WHAT IS BEING ASKED>
Return only those lines of the records below in which "coordinates" appears.

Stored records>
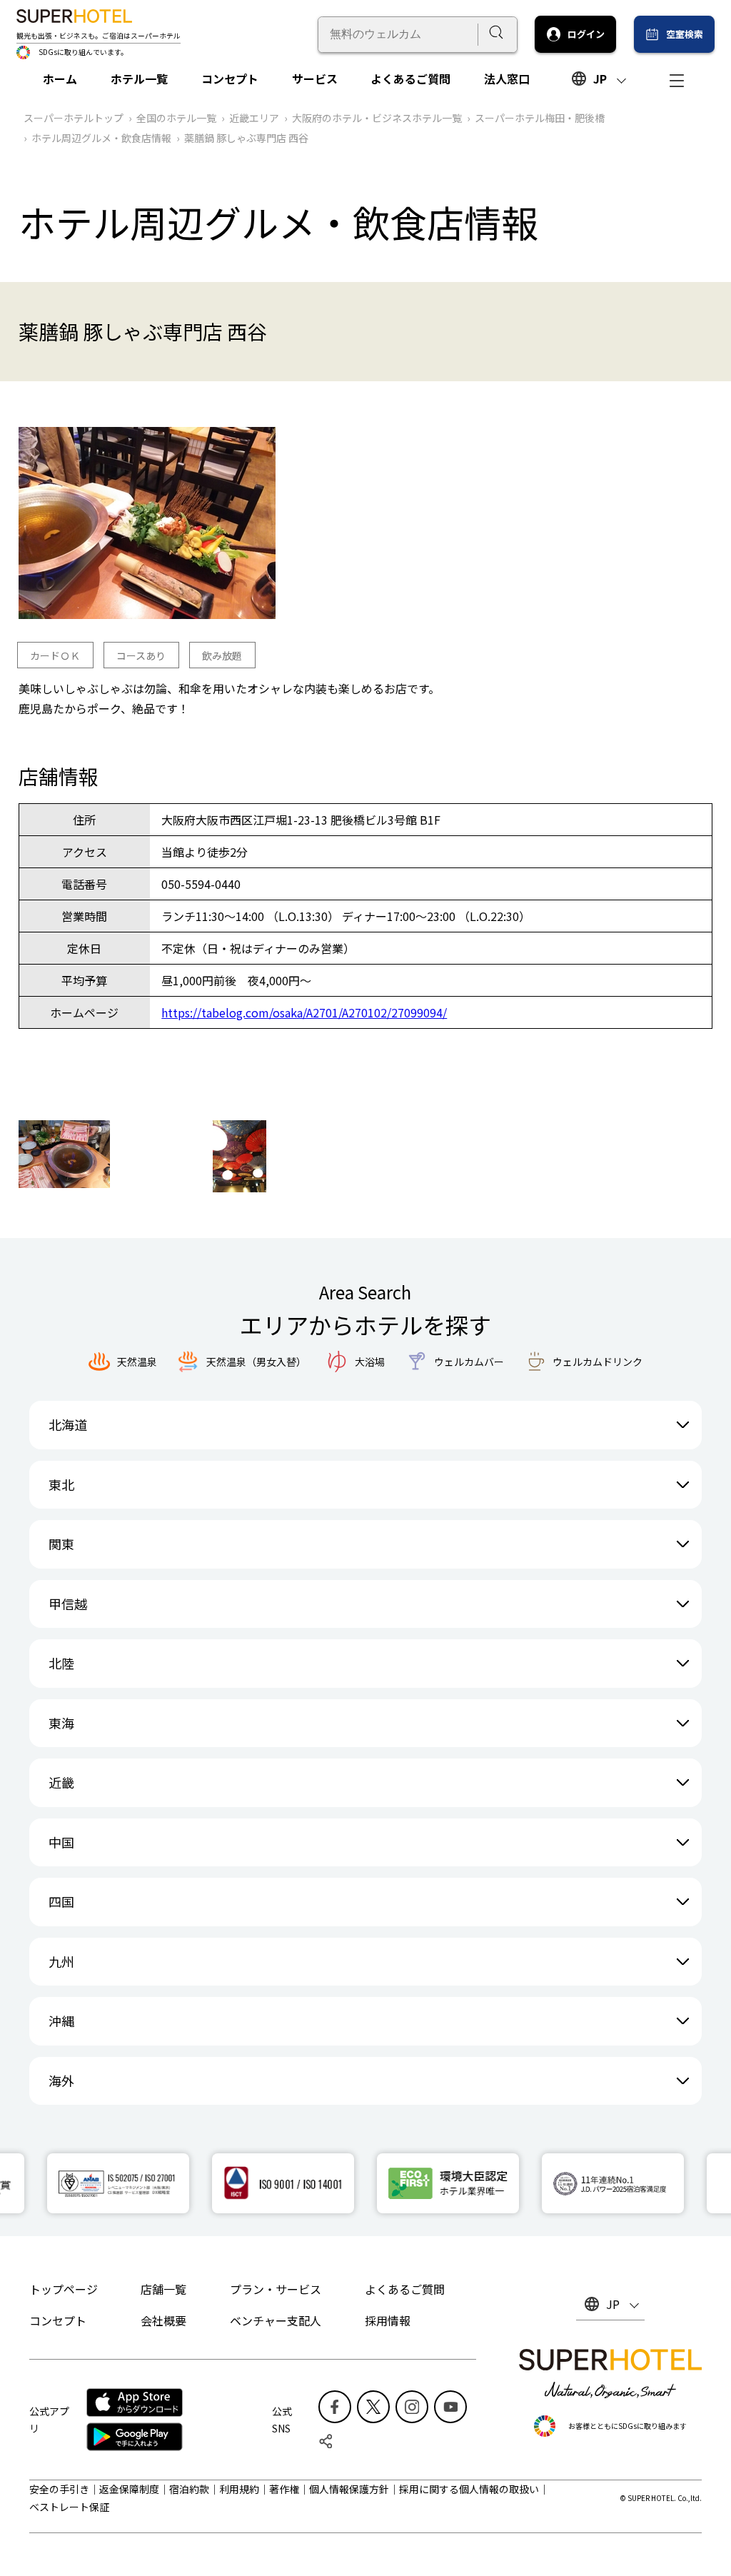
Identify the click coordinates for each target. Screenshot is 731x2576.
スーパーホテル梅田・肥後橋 (540, 118)
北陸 (61, 1663)
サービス (315, 78)
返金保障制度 (129, 2489)
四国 (61, 1901)
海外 (61, 2080)
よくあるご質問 (410, 78)
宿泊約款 (189, 2489)
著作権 (284, 2489)
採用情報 (387, 2320)
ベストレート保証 (69, 2507)
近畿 (61, 1782)
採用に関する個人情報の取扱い (469, 2489)
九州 (61, 1961)
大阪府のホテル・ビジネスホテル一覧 (377, 118)
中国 (61, 1842)
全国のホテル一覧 (176, 118)
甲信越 (68, 1603)
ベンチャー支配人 (275, 2320)
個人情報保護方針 (349, 2489)
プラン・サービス (275, 2289)
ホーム (60, 78)
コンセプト (229, 78)
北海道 (68, 1424)
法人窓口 (507, 78)
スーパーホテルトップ (73, 118)
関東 (61, 1543)
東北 (61, 1484)
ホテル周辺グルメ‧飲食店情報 (101, 138)
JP (600, 78)
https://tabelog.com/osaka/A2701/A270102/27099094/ (304, 1012)
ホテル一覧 (139, 78)
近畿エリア (254, 118)
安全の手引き (59, 2489)
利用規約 (239, 2489)
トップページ (63, 2289)
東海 (61, 1723)
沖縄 (61, 2020)
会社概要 (163, 2320)
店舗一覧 (163, 2289)
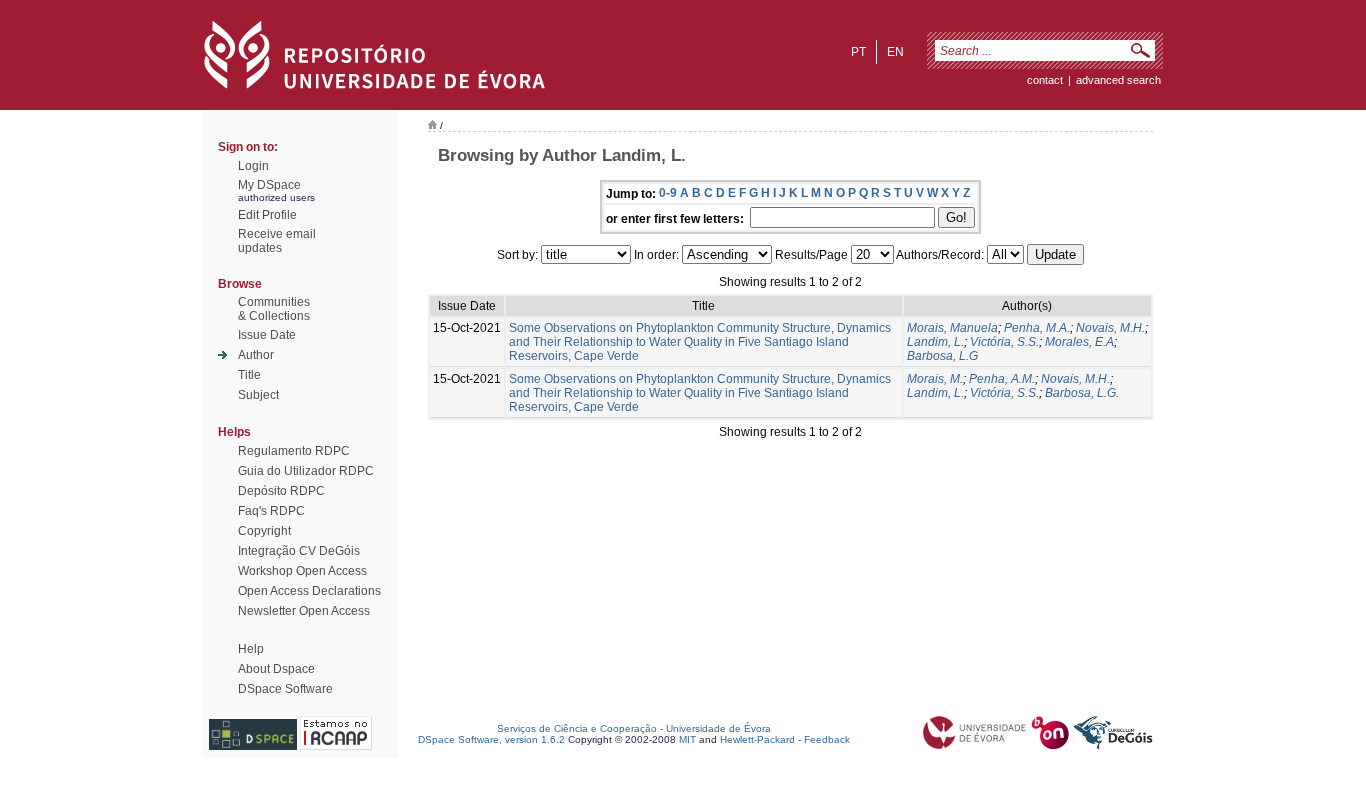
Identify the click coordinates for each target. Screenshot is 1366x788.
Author (256, 355)
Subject (258, 395)
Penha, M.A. (1037, 328)
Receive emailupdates (277, 241)
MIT (687, 739)
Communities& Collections (274, 309)
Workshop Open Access (302, 571)
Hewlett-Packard (757, 739)
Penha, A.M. (1002, 379)
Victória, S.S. (1004, 342)
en (895, 52)
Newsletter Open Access (304, 611)
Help (251, 649)
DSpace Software (285, 689)
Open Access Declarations (309, 591)
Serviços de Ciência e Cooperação (577, 728)
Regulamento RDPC (294, 451)
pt (858, 52)
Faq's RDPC (271, 511)
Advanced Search (1118, 80)
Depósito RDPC (281, 491)
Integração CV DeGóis (299, 551)
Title (249, 375)
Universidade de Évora (718, 728)
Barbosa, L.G (942, 356)
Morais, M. (935, 379)
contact (1045, 80)
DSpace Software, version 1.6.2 (491, 739)
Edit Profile (267, 215)
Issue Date (267, 335)
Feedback (827, 739)
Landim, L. (935, 342)
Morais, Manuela (952, 328)
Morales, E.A (1079, 342)
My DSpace (269, 185)
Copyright (264, 531)
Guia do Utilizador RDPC (306, 471)
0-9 (668, 193)
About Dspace (276, 669)
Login (253, 166)
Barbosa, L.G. (1082, 393)
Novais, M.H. (1110, 328)
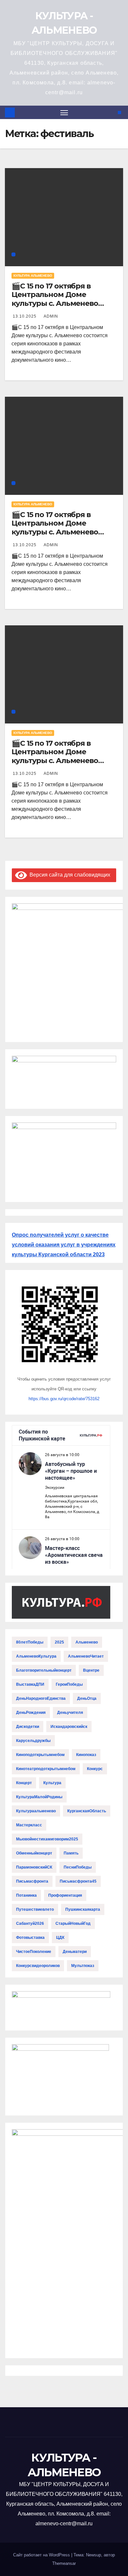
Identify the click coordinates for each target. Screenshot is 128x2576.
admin (51, 316)
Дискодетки (27, 1726)
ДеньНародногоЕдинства (41, 1698)
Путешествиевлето (35, 1909)
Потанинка (26, 1895)
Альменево (86, 1642)
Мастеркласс (29, 1825)
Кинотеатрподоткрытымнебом (45, 1769)
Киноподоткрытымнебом (40, 1754)
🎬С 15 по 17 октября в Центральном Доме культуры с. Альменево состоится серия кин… (54, 299)
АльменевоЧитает (86, 1656)
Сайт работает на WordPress (42, 2554)
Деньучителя (70, 1712)
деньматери (75, 1951)
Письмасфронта (32, 1881)
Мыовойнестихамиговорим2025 (47, 1839)
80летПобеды (29, 1642)
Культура (52, 1783)
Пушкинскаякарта (82, 1909)
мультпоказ (82, 1965)
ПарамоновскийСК (34, 1867)
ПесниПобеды (78, 1867)
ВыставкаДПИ (30, 1684)
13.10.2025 (25, 316)
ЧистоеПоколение (33, 1951)
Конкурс (95, 1769)
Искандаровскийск (69, 1726)
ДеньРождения (31, 1712)
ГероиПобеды (69, 1684)
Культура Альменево (32, 275)
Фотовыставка (30, 1937)
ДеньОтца (86, 1698)
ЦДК (60, 1937)
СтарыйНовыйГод (73, 1923)
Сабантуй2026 (30, 1923)
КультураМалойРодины (39, 1797)
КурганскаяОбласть (86, 1811)
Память (71, 1853)
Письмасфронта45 (78, 1881)
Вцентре (91, 1670)
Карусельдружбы (33, 1740)
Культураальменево (36, 1811)
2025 (59, 1642)
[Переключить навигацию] (64, 112)
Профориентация (65, 1895)
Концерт (24, 1783)
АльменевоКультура (36, 1656)
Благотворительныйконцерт (44, 1670)
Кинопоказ (86, 1754)
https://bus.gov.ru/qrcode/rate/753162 (64, 1398)
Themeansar (64, 2563)
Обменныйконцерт (34, 1853)
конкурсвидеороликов (38, 1965)
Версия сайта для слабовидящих (68, 875)
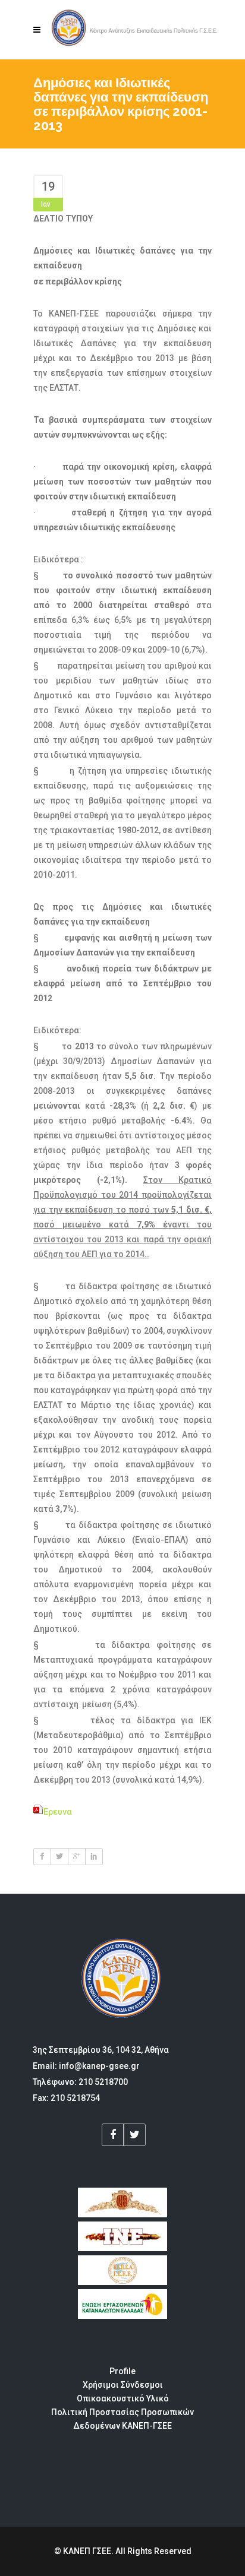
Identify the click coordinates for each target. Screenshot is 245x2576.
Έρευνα (57, 1812)
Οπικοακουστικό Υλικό (123, 2398)
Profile (122, 2371)
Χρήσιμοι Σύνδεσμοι (123, 2385)
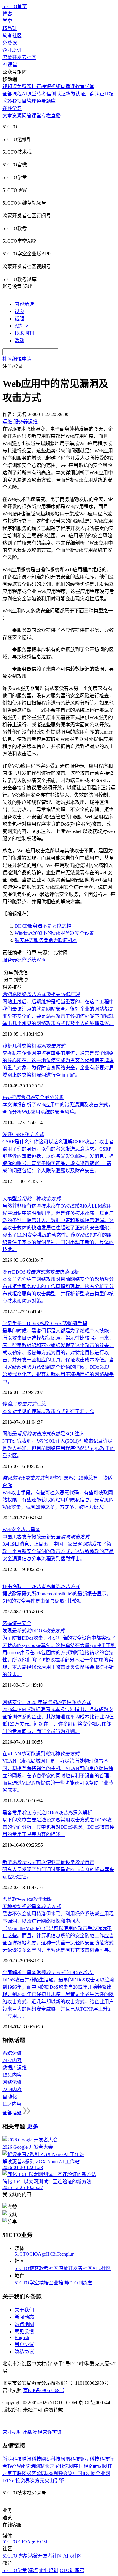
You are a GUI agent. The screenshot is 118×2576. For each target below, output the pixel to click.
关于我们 (24, 2309)
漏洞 (48, 1899)
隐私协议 (24, 2351)
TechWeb (16, 2466)
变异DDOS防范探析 (40, 1272)
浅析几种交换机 (33, 1045)
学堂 (7, 21)
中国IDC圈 (84, 2473)
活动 (19, 340)
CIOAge (37, 2254)
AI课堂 (9, 64)
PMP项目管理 (21, 101)
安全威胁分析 (33, 1097)
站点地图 (24, 2324)
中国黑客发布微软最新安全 (46, 1536)
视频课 (9, 86)
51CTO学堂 (27, 2282)
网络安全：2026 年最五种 (46, 1702)
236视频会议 (59, 2473)
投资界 (22, 2480)
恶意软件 (12, 1899)
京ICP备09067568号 (43, 2390)
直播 (56, 115)
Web (40, 959)
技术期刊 (24, 333)
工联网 (19, 2473)
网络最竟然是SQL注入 (43, 1433)
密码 (7, 1623)
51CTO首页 (14, 6)
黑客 (35, 1529)
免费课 (9, 42)
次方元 (37, 2480)
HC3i (51, 2254)
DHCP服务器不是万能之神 (43, 925)
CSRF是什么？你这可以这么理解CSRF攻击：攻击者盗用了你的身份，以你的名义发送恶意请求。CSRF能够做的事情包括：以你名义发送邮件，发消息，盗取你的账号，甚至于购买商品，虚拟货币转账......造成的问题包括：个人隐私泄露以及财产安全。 (58, 1156)
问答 (26, 115)
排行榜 (38, 86)
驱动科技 (89, 2458)
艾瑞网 (32, 2466)
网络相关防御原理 (41, 994)
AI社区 (22, 325)
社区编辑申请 (16, 359)
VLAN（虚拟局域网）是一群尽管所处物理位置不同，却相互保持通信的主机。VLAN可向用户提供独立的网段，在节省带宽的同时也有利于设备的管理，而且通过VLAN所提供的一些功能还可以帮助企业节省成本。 (58, 1775)
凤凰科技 (70, 2458)
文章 (7, 115)
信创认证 (56, 93)
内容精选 (24, 304)
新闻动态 (24, 2317)
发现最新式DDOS (33, 1630)
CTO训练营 (80, 2282)
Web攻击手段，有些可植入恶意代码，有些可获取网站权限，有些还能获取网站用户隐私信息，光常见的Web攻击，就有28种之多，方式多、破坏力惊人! (58, 1500)
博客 (7, 13)
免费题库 (46, 101)
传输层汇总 (24, 1404)
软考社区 (12, 35)
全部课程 (12, 93)
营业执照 (12, 2432)
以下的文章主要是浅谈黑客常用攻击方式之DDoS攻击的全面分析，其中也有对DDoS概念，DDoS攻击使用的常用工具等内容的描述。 (58, 1827)
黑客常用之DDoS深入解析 (47, 1812)
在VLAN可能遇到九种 (40, 1753)
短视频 (53, 86)
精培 (44, 2282)
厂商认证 (94, 93)
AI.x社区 (101, 2268)
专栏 (46, 115)
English (22, 2337)
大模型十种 (31, 1198)
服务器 (9, 959)
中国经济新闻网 (91, 2466)
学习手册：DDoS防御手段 (44, 1323)
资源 (17, 115)
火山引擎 (54, 2480)
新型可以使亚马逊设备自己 (48, 1862)
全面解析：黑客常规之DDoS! (48, 1972)
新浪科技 (12, 2458)
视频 (19, 311)
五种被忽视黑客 (31, 1906)
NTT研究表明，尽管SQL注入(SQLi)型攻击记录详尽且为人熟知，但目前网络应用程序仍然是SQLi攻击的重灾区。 (58, 1448)
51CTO (22, 2254)
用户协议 (24, 2344)
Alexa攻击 (32, 1899)
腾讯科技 (31, 2458)
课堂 (36, 115)
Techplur (65, 2254)
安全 (26, 1623)
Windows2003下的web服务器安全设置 (54, 933)
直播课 (68, 86)
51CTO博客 (27, 2268)
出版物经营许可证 (42, 2432)
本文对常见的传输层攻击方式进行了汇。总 (48, 1411)
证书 (17, 1623)
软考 (41, 93)
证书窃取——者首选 (41, 1586)
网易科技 (51, 2458)
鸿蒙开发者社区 (19, 57)
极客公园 (36, 2473)
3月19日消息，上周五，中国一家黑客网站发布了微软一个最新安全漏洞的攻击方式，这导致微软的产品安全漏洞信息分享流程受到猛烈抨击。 (58, 1551)
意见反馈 (24, 2331)
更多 (32, 2126)
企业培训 (12, 50)
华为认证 (75, 93)
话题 (19, 318)
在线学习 (12, 108)
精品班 (9, 28)
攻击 (26, 1529)
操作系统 (26, 959)
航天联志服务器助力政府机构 (46, 940)
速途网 (66, 2466)
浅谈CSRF (23, 1134)
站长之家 (49, 2466)
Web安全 (11, 1529)
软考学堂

TASK ANSWER>
Identify the click coordinates for each target. Screenshot is 731x2576.
Identify the click coordinates for each target. Screenshot is 1366x788.
Identify the click coordinates for each target. Screenshot is 128x2576.
Identify the click coordinates for each target. Screenshot is 245x2576.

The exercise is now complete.